State Department Unveils New LGBTQ-Inclusive Policies for Passports Applicants
Trans Americans can now more easily change the gender marker on their US passports.
Transgender Americans can now more easily change the gender marker on their US passports, the State Department announced Wednesday, promising to unveil more gender-inclusive changes to passport applications in the future.
The department said in a statement it will be updating its procedures to allow applicants to self-select their gender marker for passports and that it “will no longer require medical certification” if an applicant’s self-selected gender marker doesn’t match the sex listed on other official identity documents.
The statement went on to say that the department was working “towards adding a gender marker for non-binary, intersex, and gender non-conforming persons applying for a passport or (a consular report of birth abroad),” a move that means applicants will in the future be able to mark something other than “M” or “F.”
The department stressed that the process of adding a new marker “is technologically complex and will take time for extensive systems updates.”
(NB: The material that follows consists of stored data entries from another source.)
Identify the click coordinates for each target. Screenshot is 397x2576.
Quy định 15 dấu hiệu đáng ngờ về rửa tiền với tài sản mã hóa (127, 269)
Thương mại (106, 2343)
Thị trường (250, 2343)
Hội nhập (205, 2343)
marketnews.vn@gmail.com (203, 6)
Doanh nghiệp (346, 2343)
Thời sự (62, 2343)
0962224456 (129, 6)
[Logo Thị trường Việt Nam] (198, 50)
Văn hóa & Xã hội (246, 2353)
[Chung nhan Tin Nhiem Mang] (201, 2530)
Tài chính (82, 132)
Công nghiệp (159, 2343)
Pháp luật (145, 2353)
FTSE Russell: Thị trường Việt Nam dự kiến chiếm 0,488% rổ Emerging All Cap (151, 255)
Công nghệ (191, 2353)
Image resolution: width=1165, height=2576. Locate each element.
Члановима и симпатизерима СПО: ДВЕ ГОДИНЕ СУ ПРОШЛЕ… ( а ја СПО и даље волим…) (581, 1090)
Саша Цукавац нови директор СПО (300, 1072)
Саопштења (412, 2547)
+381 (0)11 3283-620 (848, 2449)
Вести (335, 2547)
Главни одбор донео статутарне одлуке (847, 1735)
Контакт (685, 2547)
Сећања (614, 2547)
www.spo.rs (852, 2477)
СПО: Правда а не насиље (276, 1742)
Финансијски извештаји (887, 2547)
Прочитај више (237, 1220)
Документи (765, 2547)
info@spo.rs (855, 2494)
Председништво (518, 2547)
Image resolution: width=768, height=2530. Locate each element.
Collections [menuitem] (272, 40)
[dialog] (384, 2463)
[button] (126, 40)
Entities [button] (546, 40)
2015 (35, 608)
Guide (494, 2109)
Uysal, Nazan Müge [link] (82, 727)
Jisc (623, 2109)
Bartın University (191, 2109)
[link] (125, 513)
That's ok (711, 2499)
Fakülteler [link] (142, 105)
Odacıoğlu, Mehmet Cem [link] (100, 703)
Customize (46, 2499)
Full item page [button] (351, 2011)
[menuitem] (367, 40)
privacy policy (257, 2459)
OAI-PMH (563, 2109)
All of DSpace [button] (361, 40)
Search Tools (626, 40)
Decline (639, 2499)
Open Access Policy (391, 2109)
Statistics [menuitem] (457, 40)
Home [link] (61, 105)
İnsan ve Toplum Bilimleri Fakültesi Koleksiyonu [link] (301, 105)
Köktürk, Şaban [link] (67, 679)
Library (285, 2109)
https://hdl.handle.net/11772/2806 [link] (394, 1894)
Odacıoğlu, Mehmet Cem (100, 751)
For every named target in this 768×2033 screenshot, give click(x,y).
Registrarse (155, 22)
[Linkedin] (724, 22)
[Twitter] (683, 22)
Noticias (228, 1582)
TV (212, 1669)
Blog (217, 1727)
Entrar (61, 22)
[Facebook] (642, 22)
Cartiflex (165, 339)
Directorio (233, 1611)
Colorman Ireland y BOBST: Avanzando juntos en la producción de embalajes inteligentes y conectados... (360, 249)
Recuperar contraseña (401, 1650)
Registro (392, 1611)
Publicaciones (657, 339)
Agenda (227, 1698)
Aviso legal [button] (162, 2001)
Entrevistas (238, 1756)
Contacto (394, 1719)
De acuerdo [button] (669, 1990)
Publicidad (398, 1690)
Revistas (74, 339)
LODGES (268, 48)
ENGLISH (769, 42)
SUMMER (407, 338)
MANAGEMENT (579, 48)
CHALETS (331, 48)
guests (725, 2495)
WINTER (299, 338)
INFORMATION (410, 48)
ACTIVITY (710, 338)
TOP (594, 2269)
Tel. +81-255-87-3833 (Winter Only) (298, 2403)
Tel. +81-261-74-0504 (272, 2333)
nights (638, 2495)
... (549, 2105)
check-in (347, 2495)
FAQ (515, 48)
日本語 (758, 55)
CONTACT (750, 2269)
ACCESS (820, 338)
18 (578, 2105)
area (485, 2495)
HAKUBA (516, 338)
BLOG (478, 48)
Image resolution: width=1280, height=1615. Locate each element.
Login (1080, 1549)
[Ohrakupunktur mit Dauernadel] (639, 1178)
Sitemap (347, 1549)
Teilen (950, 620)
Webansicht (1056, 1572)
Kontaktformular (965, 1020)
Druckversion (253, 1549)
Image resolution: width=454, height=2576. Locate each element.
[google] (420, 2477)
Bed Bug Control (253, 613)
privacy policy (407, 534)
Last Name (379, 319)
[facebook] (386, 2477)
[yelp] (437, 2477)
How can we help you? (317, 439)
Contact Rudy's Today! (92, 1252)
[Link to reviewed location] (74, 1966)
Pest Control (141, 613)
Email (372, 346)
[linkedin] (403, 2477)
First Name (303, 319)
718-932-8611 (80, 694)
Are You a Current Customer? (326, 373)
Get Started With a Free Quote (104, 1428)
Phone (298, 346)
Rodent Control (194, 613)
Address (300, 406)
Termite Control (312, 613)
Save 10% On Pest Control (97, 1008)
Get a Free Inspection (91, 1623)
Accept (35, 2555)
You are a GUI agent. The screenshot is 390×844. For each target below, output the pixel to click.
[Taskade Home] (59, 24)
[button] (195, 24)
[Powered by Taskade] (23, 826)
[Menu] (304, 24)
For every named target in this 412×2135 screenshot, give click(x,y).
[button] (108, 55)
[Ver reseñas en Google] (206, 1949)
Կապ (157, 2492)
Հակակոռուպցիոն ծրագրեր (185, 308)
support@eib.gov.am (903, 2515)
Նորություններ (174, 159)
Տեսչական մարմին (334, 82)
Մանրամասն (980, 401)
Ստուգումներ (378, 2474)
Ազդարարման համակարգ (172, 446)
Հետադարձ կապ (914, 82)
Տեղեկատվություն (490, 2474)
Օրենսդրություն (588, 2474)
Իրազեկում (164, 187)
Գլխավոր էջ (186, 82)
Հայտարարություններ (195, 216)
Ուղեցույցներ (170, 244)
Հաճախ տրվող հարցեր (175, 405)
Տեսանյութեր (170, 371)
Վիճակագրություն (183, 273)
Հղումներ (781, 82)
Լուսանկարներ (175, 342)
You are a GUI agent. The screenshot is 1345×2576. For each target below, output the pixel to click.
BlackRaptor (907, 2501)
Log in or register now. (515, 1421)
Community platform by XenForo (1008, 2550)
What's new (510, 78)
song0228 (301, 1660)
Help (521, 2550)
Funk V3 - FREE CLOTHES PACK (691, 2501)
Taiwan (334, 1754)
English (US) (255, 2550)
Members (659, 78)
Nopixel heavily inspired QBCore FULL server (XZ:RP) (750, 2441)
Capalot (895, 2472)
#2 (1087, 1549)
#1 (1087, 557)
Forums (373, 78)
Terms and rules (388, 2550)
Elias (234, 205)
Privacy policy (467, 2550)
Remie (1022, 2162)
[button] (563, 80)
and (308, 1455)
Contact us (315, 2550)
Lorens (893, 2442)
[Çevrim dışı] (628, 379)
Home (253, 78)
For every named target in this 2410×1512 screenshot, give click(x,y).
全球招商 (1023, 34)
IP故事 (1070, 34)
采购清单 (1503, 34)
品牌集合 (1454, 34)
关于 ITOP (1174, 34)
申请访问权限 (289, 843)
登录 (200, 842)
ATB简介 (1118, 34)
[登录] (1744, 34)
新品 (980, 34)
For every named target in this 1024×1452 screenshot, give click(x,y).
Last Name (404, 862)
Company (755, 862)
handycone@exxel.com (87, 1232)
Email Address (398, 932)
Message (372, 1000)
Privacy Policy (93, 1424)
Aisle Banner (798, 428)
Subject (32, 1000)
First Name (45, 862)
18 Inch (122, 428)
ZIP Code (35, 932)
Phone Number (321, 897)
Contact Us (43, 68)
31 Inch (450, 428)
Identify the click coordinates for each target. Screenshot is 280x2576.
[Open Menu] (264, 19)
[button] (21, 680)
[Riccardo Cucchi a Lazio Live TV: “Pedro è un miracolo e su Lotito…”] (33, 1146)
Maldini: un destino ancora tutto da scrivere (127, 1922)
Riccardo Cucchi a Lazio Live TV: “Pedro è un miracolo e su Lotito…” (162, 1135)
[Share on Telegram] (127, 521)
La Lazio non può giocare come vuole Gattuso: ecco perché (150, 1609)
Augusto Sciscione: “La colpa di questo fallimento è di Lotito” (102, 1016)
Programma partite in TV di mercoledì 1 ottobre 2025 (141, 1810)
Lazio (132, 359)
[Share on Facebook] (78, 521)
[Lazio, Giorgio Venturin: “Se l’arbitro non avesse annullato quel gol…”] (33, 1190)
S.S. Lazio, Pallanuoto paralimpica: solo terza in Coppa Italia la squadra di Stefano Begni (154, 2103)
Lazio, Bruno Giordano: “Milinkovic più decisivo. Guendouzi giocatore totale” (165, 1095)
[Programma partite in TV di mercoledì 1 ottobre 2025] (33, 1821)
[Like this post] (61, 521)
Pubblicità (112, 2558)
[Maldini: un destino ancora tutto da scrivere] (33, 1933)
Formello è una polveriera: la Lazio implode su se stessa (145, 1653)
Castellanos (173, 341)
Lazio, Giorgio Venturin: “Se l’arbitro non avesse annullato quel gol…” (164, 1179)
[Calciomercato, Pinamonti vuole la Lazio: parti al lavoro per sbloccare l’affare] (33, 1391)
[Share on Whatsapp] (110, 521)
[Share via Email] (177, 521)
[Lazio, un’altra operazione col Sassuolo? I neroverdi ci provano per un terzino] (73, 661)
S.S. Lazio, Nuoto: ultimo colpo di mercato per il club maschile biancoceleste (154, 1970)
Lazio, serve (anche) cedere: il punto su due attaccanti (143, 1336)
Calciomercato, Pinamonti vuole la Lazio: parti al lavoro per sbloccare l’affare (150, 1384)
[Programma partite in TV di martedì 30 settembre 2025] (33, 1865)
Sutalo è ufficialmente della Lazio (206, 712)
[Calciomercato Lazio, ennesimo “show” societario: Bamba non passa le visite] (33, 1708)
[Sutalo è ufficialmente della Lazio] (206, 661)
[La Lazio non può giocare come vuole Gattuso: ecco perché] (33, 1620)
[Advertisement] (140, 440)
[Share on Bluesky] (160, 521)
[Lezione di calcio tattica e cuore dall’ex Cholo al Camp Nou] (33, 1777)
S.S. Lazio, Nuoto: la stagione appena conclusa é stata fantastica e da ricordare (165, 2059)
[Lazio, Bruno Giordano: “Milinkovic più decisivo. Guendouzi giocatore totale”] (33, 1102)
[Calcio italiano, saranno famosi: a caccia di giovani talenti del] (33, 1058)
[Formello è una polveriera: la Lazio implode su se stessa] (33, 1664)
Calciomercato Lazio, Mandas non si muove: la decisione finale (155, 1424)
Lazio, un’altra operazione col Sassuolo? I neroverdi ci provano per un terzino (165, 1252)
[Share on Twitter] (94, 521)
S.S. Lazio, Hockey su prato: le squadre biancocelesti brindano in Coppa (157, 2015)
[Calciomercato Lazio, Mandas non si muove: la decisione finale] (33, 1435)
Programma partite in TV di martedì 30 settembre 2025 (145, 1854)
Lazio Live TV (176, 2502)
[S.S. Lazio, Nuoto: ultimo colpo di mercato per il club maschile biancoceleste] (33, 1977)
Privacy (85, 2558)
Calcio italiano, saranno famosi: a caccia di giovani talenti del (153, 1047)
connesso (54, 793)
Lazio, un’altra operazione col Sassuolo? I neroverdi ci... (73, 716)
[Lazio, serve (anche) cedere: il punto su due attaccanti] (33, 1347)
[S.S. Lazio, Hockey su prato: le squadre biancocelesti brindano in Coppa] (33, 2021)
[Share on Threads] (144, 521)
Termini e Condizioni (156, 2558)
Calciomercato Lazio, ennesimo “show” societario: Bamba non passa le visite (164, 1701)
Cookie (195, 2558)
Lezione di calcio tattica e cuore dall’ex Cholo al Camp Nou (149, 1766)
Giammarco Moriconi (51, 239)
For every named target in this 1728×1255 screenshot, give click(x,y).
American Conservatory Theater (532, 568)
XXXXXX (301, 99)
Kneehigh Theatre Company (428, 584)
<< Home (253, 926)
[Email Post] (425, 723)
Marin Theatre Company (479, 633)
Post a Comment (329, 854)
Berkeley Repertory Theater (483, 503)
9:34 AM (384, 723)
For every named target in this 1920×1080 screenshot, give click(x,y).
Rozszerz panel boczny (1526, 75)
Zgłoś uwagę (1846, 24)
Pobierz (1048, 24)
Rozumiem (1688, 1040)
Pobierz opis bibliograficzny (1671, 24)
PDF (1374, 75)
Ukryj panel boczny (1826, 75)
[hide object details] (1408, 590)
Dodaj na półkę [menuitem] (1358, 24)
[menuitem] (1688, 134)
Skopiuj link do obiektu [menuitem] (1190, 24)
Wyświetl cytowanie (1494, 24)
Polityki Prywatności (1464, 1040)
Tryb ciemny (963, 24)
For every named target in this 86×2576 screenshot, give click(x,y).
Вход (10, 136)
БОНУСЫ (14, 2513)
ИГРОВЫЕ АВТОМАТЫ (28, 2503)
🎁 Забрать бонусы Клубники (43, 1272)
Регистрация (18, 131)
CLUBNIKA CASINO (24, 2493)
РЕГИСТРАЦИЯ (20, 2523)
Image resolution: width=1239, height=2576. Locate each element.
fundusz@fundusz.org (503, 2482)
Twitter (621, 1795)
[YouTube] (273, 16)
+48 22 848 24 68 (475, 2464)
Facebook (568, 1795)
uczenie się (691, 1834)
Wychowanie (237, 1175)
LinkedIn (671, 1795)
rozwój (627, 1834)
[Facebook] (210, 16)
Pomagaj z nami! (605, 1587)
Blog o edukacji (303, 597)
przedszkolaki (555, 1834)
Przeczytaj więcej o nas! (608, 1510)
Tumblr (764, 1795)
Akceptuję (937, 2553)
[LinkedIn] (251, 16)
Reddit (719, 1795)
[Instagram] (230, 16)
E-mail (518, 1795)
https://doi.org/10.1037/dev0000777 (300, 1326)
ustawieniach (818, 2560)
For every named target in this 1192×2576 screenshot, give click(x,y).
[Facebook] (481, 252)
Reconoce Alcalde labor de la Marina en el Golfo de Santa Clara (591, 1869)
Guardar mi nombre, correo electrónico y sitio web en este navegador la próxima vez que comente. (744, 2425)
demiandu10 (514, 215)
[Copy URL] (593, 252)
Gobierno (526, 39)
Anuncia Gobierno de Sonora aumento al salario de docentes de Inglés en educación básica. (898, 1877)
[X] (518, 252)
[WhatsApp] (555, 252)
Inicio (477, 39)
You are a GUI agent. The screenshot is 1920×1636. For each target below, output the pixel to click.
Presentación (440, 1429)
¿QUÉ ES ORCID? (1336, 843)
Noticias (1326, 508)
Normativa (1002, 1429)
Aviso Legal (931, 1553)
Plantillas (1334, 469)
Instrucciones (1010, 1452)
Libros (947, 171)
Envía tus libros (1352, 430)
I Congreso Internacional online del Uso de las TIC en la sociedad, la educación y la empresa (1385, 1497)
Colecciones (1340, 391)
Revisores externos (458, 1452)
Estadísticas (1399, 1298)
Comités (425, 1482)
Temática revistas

The announcement, which was made on the final day of Pride Month, an annual celebration of the LGBTQ community that takes place throughout June, means that the US will soon join a host of other countries with similar gender-inclusive passport policies, including Canada, Argentina, Australia, Denmark, Iceland, Nepal and New Zealand.
President Joe Biden had said during his presidential campaign that he supported such changes, which are now the latest pro-LGBTQ policies his administration has announced in recent months, including several policy changes aimed at protecting members of the transgender community from discrimination.
LGBTQ advocates applauded the State Department’s move on Wednesday, with a leader at the National Center for Transgender Equality saying that “having accurate passports and consistent ID is critical to daily life.”
“It’s necessary for travel, banking, starting a new job and school. Inaccurate IDs open transgender people up to harassment and discrimination,” Rodrigo Heng-Lehtinen, the group’s deputy executive director, said in a statement. “Reforming US passports is a common-sense way to improve the lives of transgender people.”
At least 20 states and Washington, DC, have also implemented similar changes to state documentation, including New Jersey, which enacted the change in April after delaying it last year due to the coronavirus pandemic.